Manaea was gifted a three-run lead thanks to RBI doubles from Jed Lowrie and Stephen Piscotty and Marcus Semien‘s solo shot off of Chris Sale in the fifth inning. While the Red Sox managed to draw two walks off of Manaea, they didn’t come anywhere close to plating a run. Andrew Benintendi tried to break up the no-no in the sixth inning with an infield hit down the first base line, but strayed out of bounds and later saw his hit reversed on a call of batter interference.
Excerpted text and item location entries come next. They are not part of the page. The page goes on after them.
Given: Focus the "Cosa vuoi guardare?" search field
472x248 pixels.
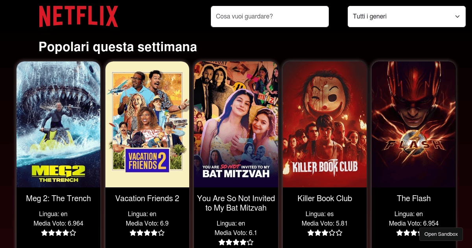Looking at the screenshot, I should tap(270, 17).
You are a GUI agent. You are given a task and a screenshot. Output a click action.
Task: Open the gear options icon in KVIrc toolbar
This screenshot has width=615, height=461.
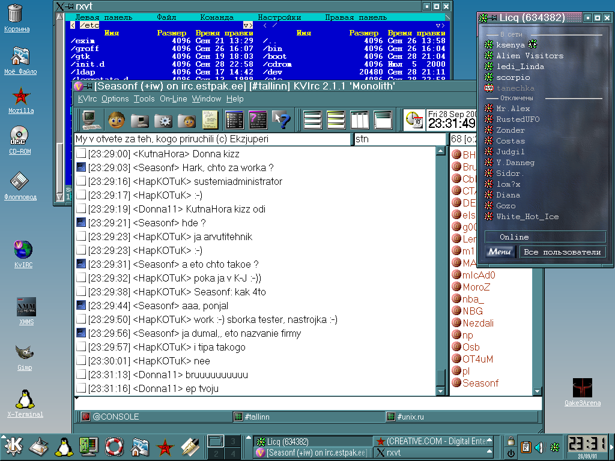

Entering the ninth inning, the 26-year-old lefty was sitting at just 95 pitches through eight frames of no-hit ball. He quickly deposed Blake Swihart and Mookie Betts with a groundout and fly out, then walked Benintendi on seven pitches. Any threat the Red Sox might have posed was soon eliminated, however, as Hanley Ramirez ground into a force out to complete the no-hitter.

Manaea is the first A’s pitcher to toss a no-no since Dallas Braden’s perfect game against the Rays eight years ago. The last time the Red Sox were on the losing end of a no-hitter was also against an AL West rival, when the Mariners’ Chris Bosio clinched a 2-0 no-no on April 22, 1993. Manaea’s feat is even more outstanding given how dominant the Red Sox have looked this season: prior to Saturday’s defeat, they boasted a 17-2 record and had yet to be shut out during the regular season.